How to review the logs
Microsoft Sentinel gathers logs and then allows you to search through the logs using Kusto Query Language (KQL), Let's check out one of the built-in queries.
1. Go to Microsoft Sentinel in the Azure admin center. Click your workspace instance > Logs. Search for All SiginLogs events and click Run.
Parts of Microsoft Sentinel
Workspaces are like tenants. You can use one workspace to store everything or you can break down your Microsoft Sentinel deployment with multiple workspaces.
Data connectors allow you to ingest data into Microsoft sentinel. Some sources simply require enabling it in Microsoft Sentinel, for example, Office 365 and Azure Active Directory. Other sources require a little more setup but it's still doable.
Log retention and querying
After the logs are ingested into Microsoft Sentinel, the data is stored in Log Analytics where you can use Kusto Query Language (KQL) to parse and find the data you need.
Workbooks are like dashboards. They are built on your log data and the KQL queries to view your data. Microsoft has a number of workbooks built-in to Microsoft Sentinel.
Playbooks are a trigger with a set of rules that allow you to automatically respond to threats. A basic playbook would be "When alert X is created then send an email"

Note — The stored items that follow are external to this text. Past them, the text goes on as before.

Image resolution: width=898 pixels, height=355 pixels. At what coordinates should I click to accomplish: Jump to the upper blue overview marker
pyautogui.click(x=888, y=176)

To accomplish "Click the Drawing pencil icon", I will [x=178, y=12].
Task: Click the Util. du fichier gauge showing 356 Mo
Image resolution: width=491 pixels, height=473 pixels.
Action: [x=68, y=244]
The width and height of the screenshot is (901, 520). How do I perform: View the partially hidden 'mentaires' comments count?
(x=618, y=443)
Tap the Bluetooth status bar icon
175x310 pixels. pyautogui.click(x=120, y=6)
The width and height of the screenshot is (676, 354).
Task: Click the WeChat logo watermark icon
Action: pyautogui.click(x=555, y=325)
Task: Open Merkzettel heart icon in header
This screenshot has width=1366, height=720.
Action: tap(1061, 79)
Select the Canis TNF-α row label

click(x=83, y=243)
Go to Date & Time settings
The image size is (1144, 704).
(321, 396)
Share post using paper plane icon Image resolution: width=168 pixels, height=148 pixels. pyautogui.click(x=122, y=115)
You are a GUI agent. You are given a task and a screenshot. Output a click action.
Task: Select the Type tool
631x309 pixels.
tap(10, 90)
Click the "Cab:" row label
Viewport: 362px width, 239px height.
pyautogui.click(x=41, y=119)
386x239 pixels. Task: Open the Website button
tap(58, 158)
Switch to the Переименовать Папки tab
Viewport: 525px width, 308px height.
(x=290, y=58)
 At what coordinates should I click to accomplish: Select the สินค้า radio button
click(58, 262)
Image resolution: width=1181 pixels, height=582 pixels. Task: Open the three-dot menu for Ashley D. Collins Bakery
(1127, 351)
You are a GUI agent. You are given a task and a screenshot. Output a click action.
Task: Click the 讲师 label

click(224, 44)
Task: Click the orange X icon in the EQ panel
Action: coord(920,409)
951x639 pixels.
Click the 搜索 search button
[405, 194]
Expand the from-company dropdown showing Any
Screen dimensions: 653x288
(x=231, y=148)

Rules help you get notified when something suspicious happens. They turn the raw data into alerts and incidents
Alerts are the basis for incidents. They indicate that someone or something attempted to perform a malicious or suspicious event. One or more alerts will generate incidents
Microsoft Sentinel will group related alerts, assets, and other information into incidents that you can assign and work on.